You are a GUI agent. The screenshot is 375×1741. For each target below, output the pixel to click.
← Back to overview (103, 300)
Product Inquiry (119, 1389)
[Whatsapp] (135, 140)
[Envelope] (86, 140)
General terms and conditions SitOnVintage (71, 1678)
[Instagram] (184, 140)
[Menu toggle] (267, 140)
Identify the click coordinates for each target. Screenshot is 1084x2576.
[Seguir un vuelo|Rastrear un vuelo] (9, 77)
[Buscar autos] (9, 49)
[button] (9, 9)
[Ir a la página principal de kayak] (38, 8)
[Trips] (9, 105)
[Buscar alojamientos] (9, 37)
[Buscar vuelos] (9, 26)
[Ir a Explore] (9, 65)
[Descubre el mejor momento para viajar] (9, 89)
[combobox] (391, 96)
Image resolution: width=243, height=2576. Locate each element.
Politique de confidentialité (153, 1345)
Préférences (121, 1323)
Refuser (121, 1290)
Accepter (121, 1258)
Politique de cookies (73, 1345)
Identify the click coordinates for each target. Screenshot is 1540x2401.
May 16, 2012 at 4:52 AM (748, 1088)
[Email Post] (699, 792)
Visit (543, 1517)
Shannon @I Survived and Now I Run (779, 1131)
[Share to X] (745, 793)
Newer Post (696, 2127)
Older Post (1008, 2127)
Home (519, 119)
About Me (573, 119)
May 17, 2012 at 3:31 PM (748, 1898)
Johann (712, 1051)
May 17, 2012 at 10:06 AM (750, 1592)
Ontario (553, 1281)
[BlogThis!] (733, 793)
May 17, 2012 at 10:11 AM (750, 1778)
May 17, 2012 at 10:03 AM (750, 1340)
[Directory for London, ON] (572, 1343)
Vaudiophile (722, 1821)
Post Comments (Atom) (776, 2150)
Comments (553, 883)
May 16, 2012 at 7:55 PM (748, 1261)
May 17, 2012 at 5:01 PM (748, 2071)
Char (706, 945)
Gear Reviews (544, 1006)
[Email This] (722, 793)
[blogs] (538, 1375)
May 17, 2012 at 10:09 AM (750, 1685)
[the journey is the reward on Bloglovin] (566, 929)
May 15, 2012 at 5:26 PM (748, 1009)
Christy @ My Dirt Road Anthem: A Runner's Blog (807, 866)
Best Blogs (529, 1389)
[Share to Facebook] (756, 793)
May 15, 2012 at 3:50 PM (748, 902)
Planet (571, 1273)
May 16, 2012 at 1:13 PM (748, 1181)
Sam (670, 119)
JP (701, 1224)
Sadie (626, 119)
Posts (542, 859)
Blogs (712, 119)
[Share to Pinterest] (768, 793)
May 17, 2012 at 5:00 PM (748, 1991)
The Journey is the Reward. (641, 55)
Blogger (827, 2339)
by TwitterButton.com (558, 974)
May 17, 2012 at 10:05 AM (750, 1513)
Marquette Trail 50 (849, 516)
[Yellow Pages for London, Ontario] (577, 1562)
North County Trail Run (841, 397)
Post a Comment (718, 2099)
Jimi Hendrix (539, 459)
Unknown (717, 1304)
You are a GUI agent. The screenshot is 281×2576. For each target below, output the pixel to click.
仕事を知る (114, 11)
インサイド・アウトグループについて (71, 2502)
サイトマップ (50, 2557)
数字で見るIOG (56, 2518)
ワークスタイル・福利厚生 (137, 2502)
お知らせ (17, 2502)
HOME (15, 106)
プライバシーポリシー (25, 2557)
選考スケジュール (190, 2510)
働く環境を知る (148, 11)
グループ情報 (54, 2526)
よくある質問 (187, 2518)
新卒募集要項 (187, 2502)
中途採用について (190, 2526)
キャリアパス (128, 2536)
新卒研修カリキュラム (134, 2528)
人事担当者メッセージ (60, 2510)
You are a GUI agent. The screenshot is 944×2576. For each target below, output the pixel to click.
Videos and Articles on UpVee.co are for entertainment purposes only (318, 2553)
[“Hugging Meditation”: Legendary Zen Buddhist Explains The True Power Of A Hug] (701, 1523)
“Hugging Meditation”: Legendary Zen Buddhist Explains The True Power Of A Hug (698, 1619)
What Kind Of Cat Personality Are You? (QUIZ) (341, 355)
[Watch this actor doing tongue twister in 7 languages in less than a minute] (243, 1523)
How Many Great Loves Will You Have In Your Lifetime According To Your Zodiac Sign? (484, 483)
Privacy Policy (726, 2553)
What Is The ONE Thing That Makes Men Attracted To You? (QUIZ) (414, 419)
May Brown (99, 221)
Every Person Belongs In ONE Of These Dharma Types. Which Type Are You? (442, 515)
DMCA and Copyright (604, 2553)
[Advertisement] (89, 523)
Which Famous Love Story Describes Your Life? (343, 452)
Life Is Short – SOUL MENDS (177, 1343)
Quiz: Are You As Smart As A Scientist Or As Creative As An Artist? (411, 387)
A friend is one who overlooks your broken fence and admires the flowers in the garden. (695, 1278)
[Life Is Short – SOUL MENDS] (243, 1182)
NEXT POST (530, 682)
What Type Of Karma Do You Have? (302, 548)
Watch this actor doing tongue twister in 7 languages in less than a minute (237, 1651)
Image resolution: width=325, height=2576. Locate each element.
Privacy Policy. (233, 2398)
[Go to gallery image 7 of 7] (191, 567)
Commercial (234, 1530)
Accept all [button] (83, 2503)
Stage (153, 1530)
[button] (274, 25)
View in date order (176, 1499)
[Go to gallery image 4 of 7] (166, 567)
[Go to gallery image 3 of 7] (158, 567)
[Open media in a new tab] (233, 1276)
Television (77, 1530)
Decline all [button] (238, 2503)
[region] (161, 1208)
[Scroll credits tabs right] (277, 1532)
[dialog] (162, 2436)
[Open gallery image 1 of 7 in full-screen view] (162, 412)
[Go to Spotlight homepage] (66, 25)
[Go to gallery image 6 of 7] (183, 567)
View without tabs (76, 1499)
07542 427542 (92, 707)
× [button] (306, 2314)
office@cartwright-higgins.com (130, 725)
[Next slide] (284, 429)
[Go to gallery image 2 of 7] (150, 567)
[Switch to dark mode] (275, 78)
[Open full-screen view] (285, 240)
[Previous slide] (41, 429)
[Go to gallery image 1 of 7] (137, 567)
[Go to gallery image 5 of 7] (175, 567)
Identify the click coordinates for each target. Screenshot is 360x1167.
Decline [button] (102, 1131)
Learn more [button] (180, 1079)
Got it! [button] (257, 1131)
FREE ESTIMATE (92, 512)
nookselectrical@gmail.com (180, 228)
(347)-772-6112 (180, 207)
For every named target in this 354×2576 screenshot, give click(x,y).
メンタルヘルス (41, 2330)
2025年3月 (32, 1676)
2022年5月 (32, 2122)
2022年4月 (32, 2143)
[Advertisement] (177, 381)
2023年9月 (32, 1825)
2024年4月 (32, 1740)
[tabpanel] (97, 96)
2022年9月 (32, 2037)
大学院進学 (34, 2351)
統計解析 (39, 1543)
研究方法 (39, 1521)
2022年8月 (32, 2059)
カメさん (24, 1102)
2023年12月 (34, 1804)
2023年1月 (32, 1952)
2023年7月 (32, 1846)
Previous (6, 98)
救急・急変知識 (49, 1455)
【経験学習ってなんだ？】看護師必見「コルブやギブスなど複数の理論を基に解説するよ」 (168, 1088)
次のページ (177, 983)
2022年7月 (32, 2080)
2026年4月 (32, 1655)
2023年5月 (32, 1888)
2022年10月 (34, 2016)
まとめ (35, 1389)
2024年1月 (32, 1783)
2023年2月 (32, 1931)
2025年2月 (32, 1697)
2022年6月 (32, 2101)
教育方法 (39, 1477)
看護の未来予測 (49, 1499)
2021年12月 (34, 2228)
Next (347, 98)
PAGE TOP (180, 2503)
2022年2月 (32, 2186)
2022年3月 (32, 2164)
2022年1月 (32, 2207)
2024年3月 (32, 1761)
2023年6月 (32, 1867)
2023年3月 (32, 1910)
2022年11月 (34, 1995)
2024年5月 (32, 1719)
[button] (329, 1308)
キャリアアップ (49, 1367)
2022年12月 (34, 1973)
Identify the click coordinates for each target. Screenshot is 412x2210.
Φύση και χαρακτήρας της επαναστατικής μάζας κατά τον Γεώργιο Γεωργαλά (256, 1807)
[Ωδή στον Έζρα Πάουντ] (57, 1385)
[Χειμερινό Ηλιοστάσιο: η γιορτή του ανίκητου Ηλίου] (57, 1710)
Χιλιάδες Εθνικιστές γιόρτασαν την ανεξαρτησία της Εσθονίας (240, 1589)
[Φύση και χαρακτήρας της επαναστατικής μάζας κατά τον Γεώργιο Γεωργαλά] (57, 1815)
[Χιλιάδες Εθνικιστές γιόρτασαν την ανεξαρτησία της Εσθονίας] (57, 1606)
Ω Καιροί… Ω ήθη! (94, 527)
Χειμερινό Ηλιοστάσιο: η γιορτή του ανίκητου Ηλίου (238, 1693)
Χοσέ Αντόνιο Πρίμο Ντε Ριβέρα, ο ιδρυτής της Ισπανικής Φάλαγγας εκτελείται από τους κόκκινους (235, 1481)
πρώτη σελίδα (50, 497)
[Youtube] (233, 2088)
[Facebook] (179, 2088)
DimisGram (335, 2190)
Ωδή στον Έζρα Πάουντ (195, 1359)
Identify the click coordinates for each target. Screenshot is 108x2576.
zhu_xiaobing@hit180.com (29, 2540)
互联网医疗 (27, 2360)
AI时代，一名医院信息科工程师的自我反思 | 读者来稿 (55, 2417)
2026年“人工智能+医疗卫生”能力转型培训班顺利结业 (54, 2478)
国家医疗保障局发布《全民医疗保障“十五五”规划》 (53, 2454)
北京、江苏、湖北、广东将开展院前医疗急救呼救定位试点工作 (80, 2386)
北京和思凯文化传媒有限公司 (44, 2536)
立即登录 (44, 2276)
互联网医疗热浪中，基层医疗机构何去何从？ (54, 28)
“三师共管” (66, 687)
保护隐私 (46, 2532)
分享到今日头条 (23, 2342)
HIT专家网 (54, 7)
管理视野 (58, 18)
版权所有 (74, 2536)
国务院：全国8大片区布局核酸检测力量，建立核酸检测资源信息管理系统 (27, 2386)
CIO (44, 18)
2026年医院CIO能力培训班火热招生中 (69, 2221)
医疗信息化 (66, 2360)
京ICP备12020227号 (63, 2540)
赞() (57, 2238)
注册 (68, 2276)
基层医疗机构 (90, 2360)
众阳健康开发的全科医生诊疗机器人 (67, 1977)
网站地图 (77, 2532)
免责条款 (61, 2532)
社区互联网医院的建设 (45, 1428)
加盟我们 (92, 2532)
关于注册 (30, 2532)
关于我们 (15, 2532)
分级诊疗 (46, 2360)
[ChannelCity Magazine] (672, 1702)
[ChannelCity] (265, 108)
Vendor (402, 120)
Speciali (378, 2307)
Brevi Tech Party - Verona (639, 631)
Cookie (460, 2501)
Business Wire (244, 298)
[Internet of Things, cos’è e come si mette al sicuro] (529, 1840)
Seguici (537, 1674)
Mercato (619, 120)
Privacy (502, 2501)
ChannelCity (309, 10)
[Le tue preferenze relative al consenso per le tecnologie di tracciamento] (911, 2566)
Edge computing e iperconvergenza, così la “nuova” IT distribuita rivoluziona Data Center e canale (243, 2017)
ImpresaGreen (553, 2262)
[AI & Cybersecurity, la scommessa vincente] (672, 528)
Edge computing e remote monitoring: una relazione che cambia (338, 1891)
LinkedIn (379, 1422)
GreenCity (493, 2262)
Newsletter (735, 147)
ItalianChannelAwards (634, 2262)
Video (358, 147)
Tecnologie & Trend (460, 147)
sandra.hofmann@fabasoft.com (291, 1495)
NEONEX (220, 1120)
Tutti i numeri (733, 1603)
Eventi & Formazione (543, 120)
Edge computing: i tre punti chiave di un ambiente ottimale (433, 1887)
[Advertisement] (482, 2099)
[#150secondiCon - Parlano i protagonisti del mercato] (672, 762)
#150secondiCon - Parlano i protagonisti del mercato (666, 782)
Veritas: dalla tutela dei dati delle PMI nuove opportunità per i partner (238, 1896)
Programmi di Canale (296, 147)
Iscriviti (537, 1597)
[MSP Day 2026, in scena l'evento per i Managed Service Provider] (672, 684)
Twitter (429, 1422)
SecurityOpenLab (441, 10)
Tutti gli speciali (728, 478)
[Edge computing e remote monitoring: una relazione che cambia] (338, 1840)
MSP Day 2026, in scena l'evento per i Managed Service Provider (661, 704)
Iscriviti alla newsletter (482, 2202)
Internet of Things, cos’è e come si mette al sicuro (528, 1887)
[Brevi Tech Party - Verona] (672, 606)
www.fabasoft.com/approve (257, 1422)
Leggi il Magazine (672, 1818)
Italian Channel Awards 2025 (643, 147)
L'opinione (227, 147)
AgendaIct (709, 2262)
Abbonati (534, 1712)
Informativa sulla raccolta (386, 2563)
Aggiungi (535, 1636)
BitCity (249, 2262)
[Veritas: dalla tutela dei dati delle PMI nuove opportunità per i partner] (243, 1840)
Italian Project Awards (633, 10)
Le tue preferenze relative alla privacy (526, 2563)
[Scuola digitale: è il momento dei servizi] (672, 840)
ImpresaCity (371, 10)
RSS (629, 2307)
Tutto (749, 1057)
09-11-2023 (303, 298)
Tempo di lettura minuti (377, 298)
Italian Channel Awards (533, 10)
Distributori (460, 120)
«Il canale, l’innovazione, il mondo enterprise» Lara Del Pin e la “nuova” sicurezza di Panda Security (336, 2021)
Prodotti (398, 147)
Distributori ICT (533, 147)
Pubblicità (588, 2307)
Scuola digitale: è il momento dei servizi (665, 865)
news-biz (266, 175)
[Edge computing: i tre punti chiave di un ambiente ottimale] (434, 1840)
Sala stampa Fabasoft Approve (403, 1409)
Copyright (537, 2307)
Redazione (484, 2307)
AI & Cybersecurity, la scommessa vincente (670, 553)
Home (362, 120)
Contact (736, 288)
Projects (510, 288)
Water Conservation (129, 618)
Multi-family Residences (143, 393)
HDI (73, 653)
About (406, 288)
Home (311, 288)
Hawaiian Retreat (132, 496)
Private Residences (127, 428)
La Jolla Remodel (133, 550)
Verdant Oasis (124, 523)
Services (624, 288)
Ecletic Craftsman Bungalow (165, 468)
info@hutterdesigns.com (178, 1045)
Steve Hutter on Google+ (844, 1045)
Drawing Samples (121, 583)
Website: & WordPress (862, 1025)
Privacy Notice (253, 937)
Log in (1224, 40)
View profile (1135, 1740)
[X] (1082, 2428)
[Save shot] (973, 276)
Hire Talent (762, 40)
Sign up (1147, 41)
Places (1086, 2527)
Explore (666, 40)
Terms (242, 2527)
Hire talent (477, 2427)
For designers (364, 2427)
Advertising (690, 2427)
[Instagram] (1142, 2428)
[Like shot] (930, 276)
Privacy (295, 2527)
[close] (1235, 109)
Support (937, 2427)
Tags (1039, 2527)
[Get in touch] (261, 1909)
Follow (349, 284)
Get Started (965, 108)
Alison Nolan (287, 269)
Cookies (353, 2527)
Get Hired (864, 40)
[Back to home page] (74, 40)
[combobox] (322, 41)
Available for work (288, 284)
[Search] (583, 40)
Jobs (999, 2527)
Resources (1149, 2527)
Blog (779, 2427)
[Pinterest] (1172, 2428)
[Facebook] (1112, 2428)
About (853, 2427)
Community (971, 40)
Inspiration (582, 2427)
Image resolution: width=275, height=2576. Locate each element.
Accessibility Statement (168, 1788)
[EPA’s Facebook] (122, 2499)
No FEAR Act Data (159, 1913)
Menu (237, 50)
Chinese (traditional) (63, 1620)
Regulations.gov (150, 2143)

Work request >> Restate word for word only the lines above from the line containing "Abbonati (534, 1712)" to the line containing "Distributori (460, 120)", both of them included.

Task output >>
Abbonati (534, 1712)
Informativa sulla raccolta (386, 2563)
Aggiungi (535, 1636)
BitCity (249, 2262)
[Veritas: dalla tutela dei dati delle PMI nuove opportunità per i partner] (243, 1840)
Italian Project Awards (633, 10)
Le tue preferenze relative alla privacy (526, 2563)
[Scuola digitale: è il momento dei servizi] (672, 840)
ImpresaCity (371, 10)
RSS (629, 2307)
Tutto (749, 1057)
09-11-2023 (303, 298)
Tempo di lettura minuti (377, 298)
Italian Channel Awards (533, 10)
Distributori (460, 120)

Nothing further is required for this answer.